Halifax Regional Police officers in full uniform have been patrolling Superstore locations across the municipality in recent weeks, and neither the police or the grocery chain are keen to talk about why.
The Halifax Examiner has seen officers at the Braemar Drive location in Dartmouth and the Joseph Howe Drive location in Halifax, and seen reports and photos from the Quinpool Road and Bayers Lake locations.
They have a police officer at Braemar Superstore now, which is ironic to me considering grocery prices are absolutely effing criminal right now.
— Ashley Mac (@imashleymi) July 11, 2022
Const.

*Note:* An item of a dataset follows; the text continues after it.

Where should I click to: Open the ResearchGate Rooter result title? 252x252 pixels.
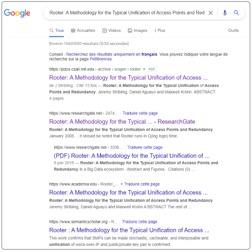pyautogui.click(x=122, y=122)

John MacLeod, spokesperson for Halifax Regional Police, didn’t reply to questions specific to Superstore, but said private businesses are able to hire off-duty officers.
“We have an extra duty program that is staffed by officers who volunteer to fill positions while off duty,” MacLeod wrote in an email.
“Business, organizations, public and private events can place requests for officers to conduct policing duties on or near their facilities and are responsible for the associated costs. These requests do not draw from our primary policing duties and are only filled if there are officers available from the extra duty program.”
Coun. Lindell Smith, chair of the Halifax Board of Police Commissioners, did not respond to interview requests.
Throughout the budget-building process this year, Halifax Regional Police Chief Dan Kinsella said police were in “dire straits” because so many officers were off work. That justification led to council approving a budget increase for the hiring of new officers.
Mark Boudreau, director of corporate affairs for Loblaw Companies Limited, Superstore’s parent company, declined an interview request to talk about why the grocery chain is using police to secure its stores: “we don’t comment on the specifics of our various in-store loss prevention or security measures.”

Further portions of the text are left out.